I tried to focus on research based information from professional medical organizations, to weed out the sales pitches, but even that didn't calm the sense of dread. Thankfully, we have one thing in our favor- we wash our hands a lot. Yet in the face of the reality that these horrid little species have been finding ways to suck the life out of other creatures since the beginning of time, and that they mutate to find new ways to survive, are good hand washing skills enough? We could still be parasite candidates on a number of levels. We have not only dogs and cats, but also goats and chickens, and we interact with them, up close and personal, on a very regular basis. We pet them, clean up after them, and come into contact with their messes more often than I like! We walk barefoot at the creek! We travel, including to foreign countries, and we swim in lakes! We play in the dirt and garden with our bare hands! We drink well water! Good grief, the list goes on and on...

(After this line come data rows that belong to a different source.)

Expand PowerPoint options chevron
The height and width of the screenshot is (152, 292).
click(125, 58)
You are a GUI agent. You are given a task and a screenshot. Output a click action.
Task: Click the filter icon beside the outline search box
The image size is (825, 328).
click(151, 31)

We could be infected and not even know it, too! Side effects can include insomnia, (I'm sleepless) moodiness, (yep) and upset stomach (mine hurts just thinking about this.) My kids have inherited my hypochondriac ability to read things into every symptom- we're like a bunch of medical students convinced we have every bizarre new ailment we read about. They became paranoid too, linking everything to the possibility of parasites. The confirmation of parasites however, involves procedures none of us wanted to consider. The kids did learn that there are many careers in the medical field that they do not wish to pursue though. I suppose it's a good thing that someone decided to go to college in order to identify these unpleasant things so they can be treated, but none of us feels drawn to helping mankind in that particular way.

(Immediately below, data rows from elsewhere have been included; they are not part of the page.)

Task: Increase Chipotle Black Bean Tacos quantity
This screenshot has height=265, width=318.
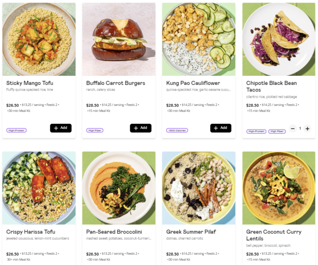Action: click(x=307, y=129)
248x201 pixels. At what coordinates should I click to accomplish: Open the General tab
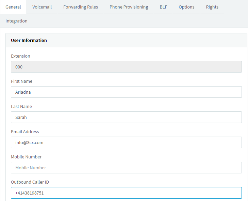[13, 7]
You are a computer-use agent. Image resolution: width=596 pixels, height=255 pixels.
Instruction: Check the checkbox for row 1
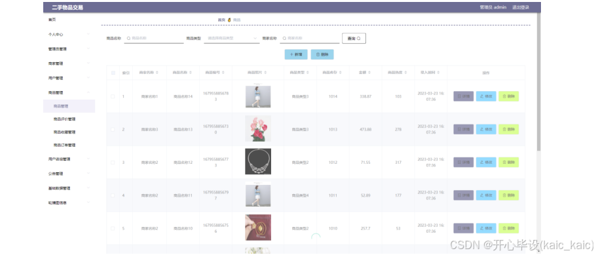tap(113, 96)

The kids wondered if we should stop swimming in the lake, even though having lakes nearby is one of the things that makes living in a blazing hot summer climate bearable. So, we talked statistics, and did some estimating of our own. It's always good to be cautious, but the probability of amoeba infection is probably slim. Public pools and water parks have their own gross dangers. We swim lots of places too, and in fact could also get attacked by a shark or an alligator, or even a killer jellyfish. Knowing these dangers exist as well isn't exactly reassuring- actually, it just gives us more to worry about. But the reality is that none of these things is very likely to happen- sure they could, but they probably won't. If we knew a body of water was infected, whether it be full of sharks or amoebas, we'd skip it, but I don't want to skip having fun and enjoying exploring the rest of the world because of it. There are a lot of random what ifs, and possible dangers in the world, but there are also a lot of wonderful experiences to be had. I guess we just have to decide what the risks are to things, and whether the benefits are worth it. We'll still swim in our lakes, but I think my kids will be keeping the water out of their mouths now that they've seen what might might be in it.

For now, I've decided to just halt our little unit study on parasites. There are some things we just don't need to know any more about, and overall, the more we learned, the more it freaked us all out. I think we'll be happier if we're learning and enjoying the world (in a safe way) rather than feeding our fearfulness. We might be washing our hands a little more often though.